Visitors will immediately find themselves immersed in a panoramic history of drawing, beginning with German drawings of the late Middle Ages including Putti Dancing and Playing Music by Albrecht Dürer.

These German sheets are hung among drawings by Italian artists of the Renaissance and the Mannerist period. Vittore Carpaccio, taking a subject from Humanist culture, depicts a scholar at work in his study (1502-1507), whereas the delicate profiles and the sensitive modelling of the Studies of Heads by Parmigianino (1525-1527) reveal the talent of the draughtsman from Parma.

Two of the drawings by the Cavaliere d’Arpino on display in the Fondation Custodia were executed for a cycle of paintings about the life of Saint Matthew in the Contarelli Chapel of the church of San Luigi dei Francesi, in Rome. They provide rare insight into the artist’s ideas for paintings that were never to be executed.

Poussin, Rembrandt and Rubens, the 17th century

Rembrandt Harmensz van Rijn (Leyden 1606 – 1669 Amsterdam), {Study of a Woman Holding a Child}, c. 1650
Rembrandt Harmensz van Rijn (Leyden 1606 – 1669 Amsterdam), Study of a Woman Holding a Child, c. 1650
Pen and brown ink, heightened with white, 110 × 67 mm
State Museum of Fine Arts Pushkin, Moscow

The collection of 17th-century drawings on show includes three by one of France’s greatest representatives of classical art, Nicolas Poussin; among them is his brilliant study for Zenobia Found on the Riverbank of Arax (c. 1640).

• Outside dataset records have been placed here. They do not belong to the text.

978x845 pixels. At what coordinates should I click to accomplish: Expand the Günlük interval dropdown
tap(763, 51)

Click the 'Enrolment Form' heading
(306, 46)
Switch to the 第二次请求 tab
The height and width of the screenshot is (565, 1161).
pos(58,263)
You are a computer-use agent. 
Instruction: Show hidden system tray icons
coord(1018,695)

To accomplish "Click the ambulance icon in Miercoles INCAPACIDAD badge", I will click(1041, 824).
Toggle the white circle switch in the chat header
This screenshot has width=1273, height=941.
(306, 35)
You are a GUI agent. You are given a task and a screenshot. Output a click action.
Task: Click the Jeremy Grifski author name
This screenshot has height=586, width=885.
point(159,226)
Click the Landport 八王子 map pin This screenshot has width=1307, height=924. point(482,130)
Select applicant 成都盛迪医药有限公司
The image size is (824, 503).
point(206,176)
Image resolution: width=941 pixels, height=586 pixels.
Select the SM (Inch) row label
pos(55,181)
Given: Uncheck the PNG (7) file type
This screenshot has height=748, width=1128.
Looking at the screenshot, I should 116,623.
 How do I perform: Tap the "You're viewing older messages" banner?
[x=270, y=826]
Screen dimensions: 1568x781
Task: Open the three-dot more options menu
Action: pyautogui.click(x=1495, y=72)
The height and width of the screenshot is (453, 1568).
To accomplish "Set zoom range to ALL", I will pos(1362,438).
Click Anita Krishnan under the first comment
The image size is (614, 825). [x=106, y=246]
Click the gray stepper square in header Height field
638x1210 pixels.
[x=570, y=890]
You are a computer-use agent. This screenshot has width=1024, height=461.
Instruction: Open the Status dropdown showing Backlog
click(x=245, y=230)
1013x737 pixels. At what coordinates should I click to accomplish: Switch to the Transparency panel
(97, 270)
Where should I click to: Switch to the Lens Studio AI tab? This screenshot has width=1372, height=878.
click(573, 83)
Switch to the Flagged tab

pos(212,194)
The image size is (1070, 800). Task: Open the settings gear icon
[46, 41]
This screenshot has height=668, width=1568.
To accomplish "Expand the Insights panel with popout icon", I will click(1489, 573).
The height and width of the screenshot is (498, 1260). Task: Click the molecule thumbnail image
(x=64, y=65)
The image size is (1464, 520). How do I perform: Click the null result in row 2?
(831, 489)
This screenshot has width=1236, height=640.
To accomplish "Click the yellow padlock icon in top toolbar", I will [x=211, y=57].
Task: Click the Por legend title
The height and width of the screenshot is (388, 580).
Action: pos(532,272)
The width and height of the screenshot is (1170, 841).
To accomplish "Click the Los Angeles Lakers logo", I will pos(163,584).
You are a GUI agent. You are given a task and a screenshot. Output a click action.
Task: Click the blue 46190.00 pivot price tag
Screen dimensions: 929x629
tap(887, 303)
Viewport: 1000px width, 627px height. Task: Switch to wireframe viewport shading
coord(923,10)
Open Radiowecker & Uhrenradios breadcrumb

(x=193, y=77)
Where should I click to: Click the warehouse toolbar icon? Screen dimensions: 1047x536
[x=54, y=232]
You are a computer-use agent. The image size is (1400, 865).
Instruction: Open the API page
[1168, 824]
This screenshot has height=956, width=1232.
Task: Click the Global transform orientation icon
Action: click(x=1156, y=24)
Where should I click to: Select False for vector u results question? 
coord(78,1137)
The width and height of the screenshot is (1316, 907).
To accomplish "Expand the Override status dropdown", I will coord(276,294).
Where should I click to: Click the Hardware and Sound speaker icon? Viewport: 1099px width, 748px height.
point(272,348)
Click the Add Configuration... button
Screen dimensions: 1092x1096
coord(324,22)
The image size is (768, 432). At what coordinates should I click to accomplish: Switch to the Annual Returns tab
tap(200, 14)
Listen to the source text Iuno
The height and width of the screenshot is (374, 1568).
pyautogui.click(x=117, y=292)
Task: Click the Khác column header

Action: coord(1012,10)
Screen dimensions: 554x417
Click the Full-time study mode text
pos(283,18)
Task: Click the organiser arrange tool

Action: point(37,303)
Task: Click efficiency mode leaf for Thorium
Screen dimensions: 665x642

This section of the exhibition is dominated by drawings belonging to the Dutch Golden Age, including landscapes by Jan van Goyen, Allaert van Everdingen and Nicolaes Berchem, as well as figure studies.

The drawings of Rembrandt were often notes drawn from life as he went walking. The Study of a Woman Holding a Child (c. 1650) of the Pushkin Museum is a fine example of these rapid pen and ink sketches, in which he retains the freshness of a first impression.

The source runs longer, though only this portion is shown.